This report focuses on filling in the details of the key importance of energy innovations to modern life. It also explores an empirical analysis of the myriad of ways that energy continues to benefit societal development. First, however, this report discusses, at a mechanical level, why these energy-related innovations are invaluable to the goal of building a modern civilization. Though countless examples exist that illustrate the full story of innovations and discoveries, this Special Report presents three key milestones and their direct effects: the steam engine, electricity, and the internal combustion engine.

The Steam Engine. In modern societies, carrying bags of groceries upstairs or biking uphill are common instances when people encounter gravity. However, people in earlier (and today’s undeveloped) societies often had (and still have) to contend with gravity in much more difficult circumstances, especially in mining. Before the advent of the steam engine, human or animal power was required to pull an often-complicated set of ropes and pullies to hoist heavy objects. Extracting heavy ore often necessitated animal-powered or human-powered carts to be brought outside often-unstable mines prone to being inundated with water.

Not only is water heavy, but it is cumbersome to collect and transport. As a result, flooding has posed a tremendous problem for mining operations for millennia and kept mining income per capita very low for most of history. The steam engine solved this problem. With the first commercial steam engine in 1698 from Thomas Savery, miners finally had the mechanical strength to drain water from mines and easily lift ore to send it along its way for processing.REF Additionally, the fuel for this steam engine, coal, was also the material being extracted, allowing unprecedented rates of adoption.

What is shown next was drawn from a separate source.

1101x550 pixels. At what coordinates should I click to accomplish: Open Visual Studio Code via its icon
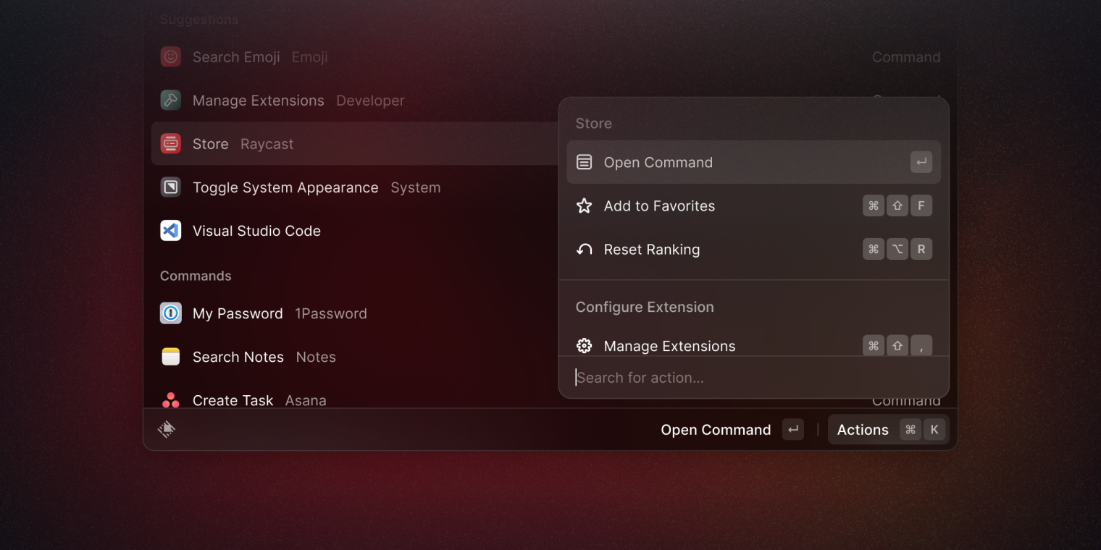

No amount of animal and human power could ever have accomplished what steam-powered pumps and mining equipment are able to do. Mining tools were made vastly more useful because of people’s newfound ability to harness vast amounts of mechanical energy in a concentrated form.

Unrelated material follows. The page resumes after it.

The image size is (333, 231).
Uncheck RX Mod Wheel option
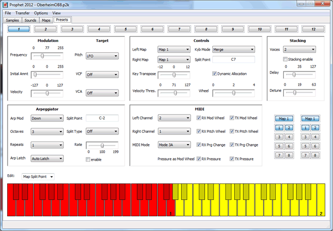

With the ore above ground, another problem arose, namely, how to transport it where it needed to go.

As late as 1870, nearly half of industrial power sources in America were still dependent on site-specific water wheels and not on portable, steam engines.REF Though steam engines did fundamentally transform industrial processes and allow the production of new goods, the steam engine’s most important early contribution was the revolution in bulk transportation.

Part of the efficiency of a factory is the idea of being able to bring workers, raw materials, and tools together to a single location to work together to churn out large volumes of goods. The concept has been around for a long time. Perhaps the world’s first true industrial complex was at Barbegal in southern France, built in the second century A.D.REF It took another 1,600 years for the factory model to become ubiquitous due to transportation. This ancient site in Roman France was one of only a handful of locations to which sufficient raw materials could be easily transported and finished goods could be easily transported out to markets.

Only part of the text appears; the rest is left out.